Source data

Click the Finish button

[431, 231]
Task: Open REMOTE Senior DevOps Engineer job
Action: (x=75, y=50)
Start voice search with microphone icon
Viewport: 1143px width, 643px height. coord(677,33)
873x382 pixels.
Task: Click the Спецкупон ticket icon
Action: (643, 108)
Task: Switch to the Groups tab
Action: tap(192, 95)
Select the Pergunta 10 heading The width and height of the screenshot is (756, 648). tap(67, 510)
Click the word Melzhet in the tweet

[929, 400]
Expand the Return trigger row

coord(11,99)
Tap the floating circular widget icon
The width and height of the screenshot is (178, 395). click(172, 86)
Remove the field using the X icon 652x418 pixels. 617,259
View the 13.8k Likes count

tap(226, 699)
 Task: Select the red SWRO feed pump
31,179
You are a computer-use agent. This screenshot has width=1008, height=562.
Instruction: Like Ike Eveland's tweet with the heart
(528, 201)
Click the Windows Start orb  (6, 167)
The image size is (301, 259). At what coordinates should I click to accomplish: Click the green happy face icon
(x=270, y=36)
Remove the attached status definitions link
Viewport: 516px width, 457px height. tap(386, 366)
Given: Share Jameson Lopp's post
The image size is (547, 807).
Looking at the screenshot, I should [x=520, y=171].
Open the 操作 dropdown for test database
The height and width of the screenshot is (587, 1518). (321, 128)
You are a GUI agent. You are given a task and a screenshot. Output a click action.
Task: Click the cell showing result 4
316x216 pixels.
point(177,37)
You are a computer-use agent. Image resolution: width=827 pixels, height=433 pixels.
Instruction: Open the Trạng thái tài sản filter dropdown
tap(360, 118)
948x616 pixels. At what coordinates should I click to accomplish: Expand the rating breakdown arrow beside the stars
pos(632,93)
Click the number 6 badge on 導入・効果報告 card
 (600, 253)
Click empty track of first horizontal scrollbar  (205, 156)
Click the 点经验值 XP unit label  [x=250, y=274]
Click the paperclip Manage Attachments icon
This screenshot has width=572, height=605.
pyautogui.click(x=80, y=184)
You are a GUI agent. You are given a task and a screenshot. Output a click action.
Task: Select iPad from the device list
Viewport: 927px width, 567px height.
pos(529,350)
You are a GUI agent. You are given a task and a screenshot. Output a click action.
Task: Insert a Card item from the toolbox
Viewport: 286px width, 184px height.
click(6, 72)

What the task asks:
A verbatim repeat of all the entries above is the required answer.

Output of the task:
Click the Finish button

[431, 231]
Task: Open REMOTE Senior DevOps Engineer job
Action: (x=75, y=50)
Start voice search with microphone icon
Viewport: 1143px width, 643px height. coord(677,33)
873x382 pixels.
Task: Click the Спецкупон ticket icon
Action: (643, 108)
Task: Switch to the Groups tab
Action: tap(192, 95)
Select the Pergunta 10 heading The width and height of the screenshot is (756, 648). tap(67, 510)
Click the word Melzhet in the tweet

[929, 400]
Expand the Return trigger row

coord(11,99)
Tap the floating circular widget icon
The width and height of the screenshot is (178, 395). click(172, 86)
Remove the field using the X icon 652x418 pixels. 617,259
View the 13.8k Likes count

tap(226, 699)
 Task: Select the red SWRO feed pump
31,179
You are a computer-use agent. This screenshot has width=1008, height=562.
Instruction: Like Ike Eveland's tweet with the heart
(528, 201)
Click the Windows Start orb  (6, 167)
The image size is (301, 259). At what coordinates should I click to accomplish: Click the green happy face icon
(x=270, y=36)
Remove the attached status definitions link
Viewport: 516px width, 457px height. tap(386, 366)
Given: Share Jameson Lopp's post
The image size is (547, 807).
Looking at the screenshot, I should [x=520, y=171].
Open the 操作 dropdown for test database
The height and width of the screenshot is (587, 1518). (321, 128)
You are a GUI agent. You are given a task and a screenshot. Output a click action.
Task: Click the cell showing result 4
316x216 pixels.
point(177,37)
You are a computer-use agent. Image resolution: width=827 pixels, height=433 pixels.
Instruction: Open the Trạng thái tài sản filter dropdown
tap(360, 118)
948x616 pixels. At what coordinates should I click to accomplish: Expand the rating breakdown arrow beside the stars
pos(632,93)
Click the number 6 badge on 導入・効果報告 card
 (600, 253)
Click empty track of first horizontal scrollbar  (205, 156)
Click the 点经验值 XP unit label  [x=250, y=274]
Click the paperclip Manage Attachments icon
This screenshot has width=572, height=605.
pyautogui.click(x=80, y=184)
You are a GUI agent. You are given a task and a screenshot. Output a click action.
Task: Select iPad from the device list
Viewport: 927px width, 567px height.
pos(529,350)
You are a GUI agent. You are given a task and a screenshot. Output a click action.
Task: Insert a Card item from the toolbox
Viewport: 286px width, 184px height.
click(6, 72)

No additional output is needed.